I look at him, unsure. This is exactly what I had been hoping for; maybe even more. But I’ve been burned before. I don’t want history to repeat itself.

“I’ve never felt this way about anyone before,” Kade says. “That’s why I am here. I don’t want to lose you.” He laughs at my confused look. “You can’t expect me to just leave and not fight for us. I want to give our relationship a chance. Please say yes because I’m not the same man I was when you met me. I can’t live the way I lived before.” His eyes shimmer. “You’ve stolen my heart, Vicky Sullivan, and I hope one day I’ll be able to steal yours.”

I take him in—all of him. His beautiful eyes, his soft smile, the gentle caress of his fingers on my skin.

How can I tell him that he stole my heart the moment I saw him? That it never belonged—and will never belong—to anyone else but him?

“So, what do you say?” Kade asks. “Do you want to give us a try?”

The noise of guests arriving carries over through the open window. Someone’s going to come and get me any time now. My sister’s nervous laughter echoes from down the hall. I know I need to change for the ceremony, and yet all I can do is stare at the man in front of me, wondering what if.

What if I did give us a try?

Could I handle having my heart broken by him?

“How would that work exactly?” I ask weakly, as my heart’s making up its own mind.

As much as I have to protest myself, I doubt I could ever live with the decision of letting him go without taking a chance on us.

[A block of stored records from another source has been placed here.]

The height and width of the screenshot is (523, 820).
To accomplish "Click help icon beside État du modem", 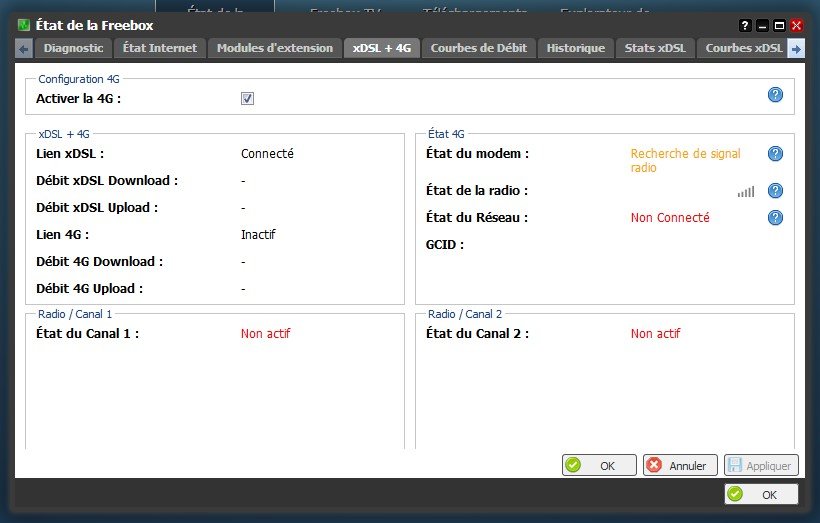I will 774,154.
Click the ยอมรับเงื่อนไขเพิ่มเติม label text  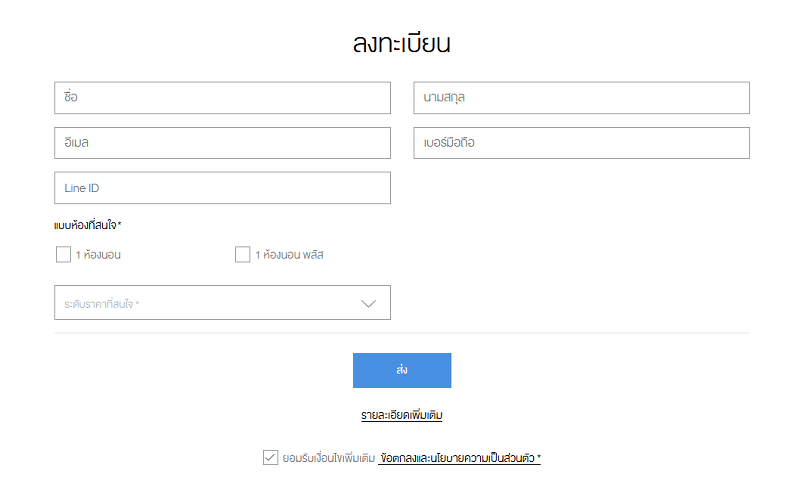(x=329, y=458)
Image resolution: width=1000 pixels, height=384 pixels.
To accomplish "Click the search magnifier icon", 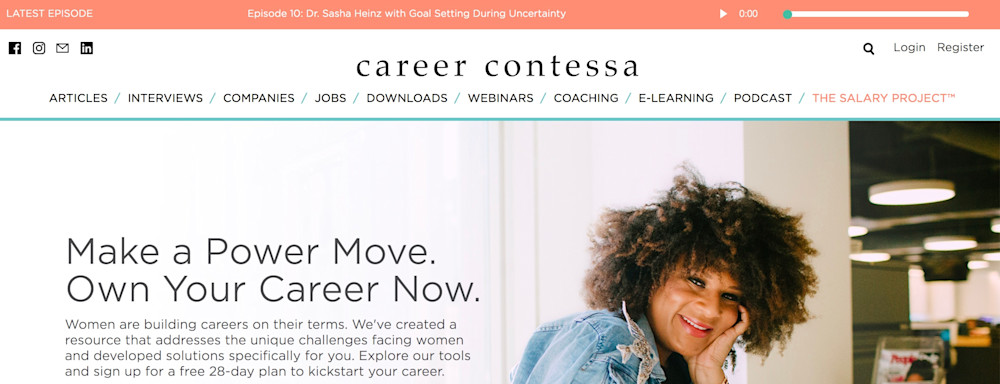I will (869, 48).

Kade smiles. “We’ll start like every other couple. Let me introduce myself.” He stretches out his hand. “My name’s Kaiden Wright. I’m a former sex addict, but really, I never was. It was all a ploy to save myself from boredom. I went to rehab, where I fell in love with the most beautiful woman I’ve ever seen. She’s been on my mind since the day she walked in on me taking care of some very personal business. I don’t know everything about her, but I know that she’s kind, patient, loyal, and that I can’t imagine my life without her. She makes me laugh like no one can. She makes me want to be my better self. Through her, I found out that when you meet the right person, and you feel like you can trust them, that’s something to hold on to because it’s both rare and precious.” He places his hands on my swollen belly, his warmth seeping into my skin. “I’m not going to let her go, neither her nor my child.”

I smile at him as tears gather in my eyes. “I can’t believe you decided it might be a good idea to pour your heart out before my sister’s wedding.” I sling my arms around his neck, pulling him close. “You know I’ll tear up throughout the entire ceremony, right?”

“You look cute when you cry.” He places a soft kiss on my lips.

“Vicky,” my sister yells down the corridor. “What the hell’s taking you two so long? Save the making out session for later.”

“We’re coming,” I yell back, noticing Kade’s mischievous smile. I narrow my eyes at him. “What did you two talk about before she let you come up?”

“Not much.” He shrugs and looks so guilty I know he’s lying. “She told me to never give up on you because you’re a lost cause, and that I have to exert patience with a pregnant woman due to her raging hormones.”

I raise my brows. “That’s all?”

“Not quite.” He hesitates. “If you really must know, she also said something about those raging hormones being insatiable for other things.”

My cheeks catch fire. I mentioned being horny maybe once or twice because she asked me. Trust Gracie to go and blabber it all out to Kade.

“I like her,” he says. “She’s fun and honest. Now it’s your turn.”

“Alright.” I take a few moments to gather my words. “I’m Vicky. I’m a former love addict, but really, I was just a poor, delusional fool when I entered rehab. I thought I loved someone, but then I fell in love with my roommate the moment I saw him naked in front of a mirror, which really left nothing to the imagination. I fell hard, without any reservations, plans, and hopes.” My voice is shaking. In fact, my whole being is. “He’s been on my mind ever since that day.”

He laughs. “I always knew that you had a soft spot for butt-naked guys.”

I shake my head. “Not for every naked guy; just this particular one.”

“We’re going to be okay,” Kade whispers, wrapping his arms around me and pulling me to his strong chest. “The future might not be fixed, but there’s some certainty. I’ll always love you. You can always count on me, Vicky.”